Adelaide put out the other hand and played with the button of his coat, and half caressed, half kept him off. "Now I will tell you a true story," she began. "There was a mortal maid, who loved a wood-god, disguised as a herdsman. But fate wafted her away to the underworld— the Elysian Fields part. After a time she wafted herself back into her native vale. There the wood-god found her and made her his bride. He was strong and could do anything; he built her a bridal palace and a whole bridal world of blue crystal, and she was happy. But sometimes the bridegroom stole the thunderbolts of Jove and threw them about anywhere. Then the whole palace shook, and the crystal world was cracked, and the poor bride fled into the mists for a refuge."
"Very mild thunder," said Dennis. "I know a much truer story than that. There was a poor herdsman, who kept a prince's flocks and herds; he loved the fairy princess, and won her for his wife.

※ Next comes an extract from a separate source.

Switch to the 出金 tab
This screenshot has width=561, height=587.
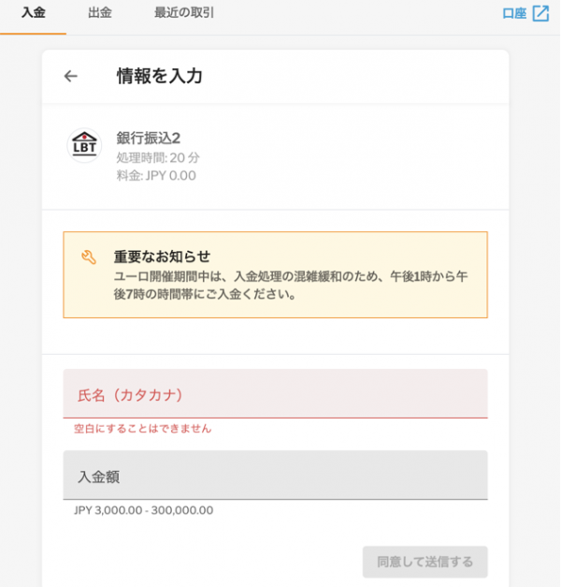pyautogui.click(x=100, y=13)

But there was a page 185spell over the princess that no one should use common speech to her, but only fairy language. Sometimes the poor herdsman forgot and used mortal words, and, whenever he forgot, the bride began to vanish into the clouds."
After that there was a silence full of half-thoughts and glances, and still Dennis looked down on Adelaide, full of love and laughter. "Well?" he said at last, "What will you do to me, Aidie?"
Then she let the light grief go with a breath, and lifted her face slowly.